Sierpinski's Triangle - 4

After the first stage, the white triangle takes up $\frac{1}{4}$ of the total figure, and the red triangles take up $\frac{3}{4}$ of it.

After the second stage, the new white triangles take up $\frac{1}{4}$ of the old red triangles, which took up $\frac{3}{4}$ of the total figure, so they take up $\frac{1}{4}\cdot\frac{3}{4}$ of the total figure. Similarly, the red triangles now take up $\big(\frac{3}{4}\big)^2$ of the total figure.

After this, it should be clear that this pattern persists. At the $n$ th stage, the new white triangles take up $\frac{1}{4}\cdot\big(\frac{3}{4}\big)^{n-1}$ of the total figure, and the red triangles take up $\big(\frac{3}{4}\big)^{n}$ of the total figure.
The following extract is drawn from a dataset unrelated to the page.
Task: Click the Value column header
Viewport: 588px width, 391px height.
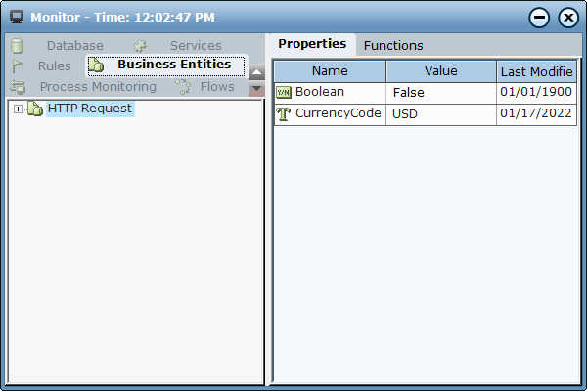Action: (440, 71)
This actually gives us two different ways to think about the area of the white triangles:

1. Because the total area is 1, however much of the total area the white triangles take up (as $n\rightarrow\infty$ ) is just their area

2. Similarly, we can subtract how much the red triangles will take up (as $n\rightarrow\infty$ ) from the total area (which is 1) to find the area of the white triangles

Method 1: Adding up the area of the new white triangles at each stage and taking the limit gives $lim_{n\rightarrow\infty}{\sum_{k=1}^{n}{\frac{1}{4}\big(\frac{3}{4}\big)^{k-1}}}={\sum_{k=1}^{\infty}{\frac{1}{4}\big(\frac{3}{4}\big)^{k-1}}}=\frac{1}{4}{\sum_{k=1}^{\infty}{\big(\frac{3}{4}\big)^{k-1}}}=\frac{1}{4}\sum_{k=0}^{\infty}{\big(\frac{3}{4}\big)^{k}}=\frac{1}{4}\cdot\frac{1}{1-\frac{3}{4}}=\frac{1}{4}\cdot\frac{1}{\frac{1}{4}}=\frac{1}{4}\cdot\frac{4}{1}=1$

Method 2: Taking the limit of the area of the red triangles gives $lim_{n\rightarrow\infty}\big(\frac{3}{4}\big)^{n}=0$ Obviously, $1-0=1$